■ **SOURCE**:

((

Re: [RFC2 nowrap: PATCH v7 00/18] ILP32 for ARM64

2016-08-17 Thread Dr. Philipp Tomsich

> On 17 Aug 2016, at 14:48, Yury Norov  wrote:
> 
> On Wed, Aug 17, 2016 at 02:28:50PM +0200, Alexander Graf wrote:
>> 
>>> On 17 Aug 2016, at 13:46, Yury Norov  wrote:
>>> 
>>> This series enables aarch64 with ilp32 mode, and as supporting work,
>>> introduces ARCH_32BIT_OFF_T configuration option that is enabled for
>>> existing 32-bit architectures but disabled for new arches (so 64-bit
>>> off_t is is used by new userspace).
>>> 
>>> This version is based on kernel v4.8-rc2.
>>> It works with glibc-2.23, and tested with LTP.
>>> 
>>> This is RFC because there is still no solid understanding what type of 
>>> registers
>>> top-halves delousing we prefer. In this patchset, w0-w7 are cleared for each
>>> syscall in assembler entry. The alternative approach is in introducing 
>>> compat
>>> wrappers which is little faster for natively routed syscalls (~2.6% for 
>>> syscall
>>> with no payload) but much more complicated.
>> 
>> So you’re saying there are 2 options:
>> 
>>  1) easy to get right, slightly slower, same ABI to user space as 2
>>  2) harder to get right, minor performance benefit
> 
> No, ABI is little different. If 1) we pass off_t in a pair to syscalls,
> if 2) - in a single register. So if 1, we 'd take some wrappers from aarch32.
> See patch 12 here.

>From our experience with ILP32, I’d prefer to have off_t (and similar) in a 
>single register
whenever possible (i.e. option #2).  It feels more natural to use the full 
64bit registers 
whenever possible, as ILP32 on ARMv8 should really be understood as a 64bit ABI 
with 
a 32bit memory model.

))

■ **REQUESTS**:
**A.** Answer these about the ILP32 thread:
(i) Which kernel version is the patch series based on?
(ii) In this patchset, which registers are cleared for each syscall in assembler entry?
(iii) Which numbered option does the last reply in the thread prefer?
**B.** Please reproduce the part of the ILP32 thread starting with "Re: [RFC2 nowrap: PATCH" and going on through "by new userspace).".
The entries after this point come from a different source than the thread.

■ **INFORMATION SUPPLIED**:
((

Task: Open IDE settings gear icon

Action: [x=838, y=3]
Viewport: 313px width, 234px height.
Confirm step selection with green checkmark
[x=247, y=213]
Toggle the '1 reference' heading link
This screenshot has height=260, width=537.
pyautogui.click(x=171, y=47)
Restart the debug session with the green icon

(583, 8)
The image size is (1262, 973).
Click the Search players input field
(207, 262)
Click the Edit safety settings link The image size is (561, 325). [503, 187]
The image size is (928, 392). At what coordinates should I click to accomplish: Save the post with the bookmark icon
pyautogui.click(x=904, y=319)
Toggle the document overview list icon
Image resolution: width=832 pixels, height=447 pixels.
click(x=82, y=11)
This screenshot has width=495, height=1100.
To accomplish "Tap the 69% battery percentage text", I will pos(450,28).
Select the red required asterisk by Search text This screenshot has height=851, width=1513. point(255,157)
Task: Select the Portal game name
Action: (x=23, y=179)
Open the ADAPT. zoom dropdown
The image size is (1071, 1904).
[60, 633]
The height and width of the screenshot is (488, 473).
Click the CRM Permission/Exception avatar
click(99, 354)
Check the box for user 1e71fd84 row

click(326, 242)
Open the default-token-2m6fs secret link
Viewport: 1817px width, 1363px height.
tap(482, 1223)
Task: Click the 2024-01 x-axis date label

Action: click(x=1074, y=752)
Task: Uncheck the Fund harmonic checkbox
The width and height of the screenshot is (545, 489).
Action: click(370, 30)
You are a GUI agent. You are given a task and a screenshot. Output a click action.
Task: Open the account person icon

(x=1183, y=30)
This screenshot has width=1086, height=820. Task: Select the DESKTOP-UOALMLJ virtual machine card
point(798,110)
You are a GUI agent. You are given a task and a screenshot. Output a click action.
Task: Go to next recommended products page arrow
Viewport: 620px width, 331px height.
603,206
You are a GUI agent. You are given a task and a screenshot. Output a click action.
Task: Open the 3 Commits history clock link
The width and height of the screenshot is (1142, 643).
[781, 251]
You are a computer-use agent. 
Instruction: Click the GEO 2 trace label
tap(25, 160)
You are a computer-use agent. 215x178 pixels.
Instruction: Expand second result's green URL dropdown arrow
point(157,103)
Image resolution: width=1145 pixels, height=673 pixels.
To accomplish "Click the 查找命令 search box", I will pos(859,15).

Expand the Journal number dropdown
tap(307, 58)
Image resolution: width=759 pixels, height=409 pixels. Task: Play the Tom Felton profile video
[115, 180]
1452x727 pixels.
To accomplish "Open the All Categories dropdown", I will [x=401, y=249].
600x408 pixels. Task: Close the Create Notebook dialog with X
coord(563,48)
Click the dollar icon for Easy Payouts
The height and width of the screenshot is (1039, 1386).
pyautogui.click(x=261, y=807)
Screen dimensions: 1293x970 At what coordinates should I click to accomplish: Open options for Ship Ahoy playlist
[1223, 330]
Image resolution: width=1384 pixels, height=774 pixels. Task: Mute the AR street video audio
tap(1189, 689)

))

■ **RESPONSES BY TASK**:
**A.**
(i) Kernel v4.8-rc2.
(ii) w0-w7.
(iii) Option #2, with off_t in a single register whenever possible.

**B.**
Re: [RFC2 nowrap: PATCH v7 00/18] ILP32 for ARM64

2016-08-17 Thread Dr. Philipp Tomsich

> On 17 Aug 2016, at 14:48, Yury Norov  wrote:
> 
> On Wed, Aug 17, 2016 at 02:28:50PM +0200, Alexander Graf wrote:
>> 
>>> On 17 Aug 2016, at 13:46, Yury Norov  wrote:
>>> 
>>> This series enables aarch64 with ilp32 mode, and as supporting work,
>>> introduces ARCH_32BIT_OFF_T configuration option that is enabled for
>>> existing 32-bit architectures but disabled for new arches (so 64-bit
>>> off_t is is used by new userspace).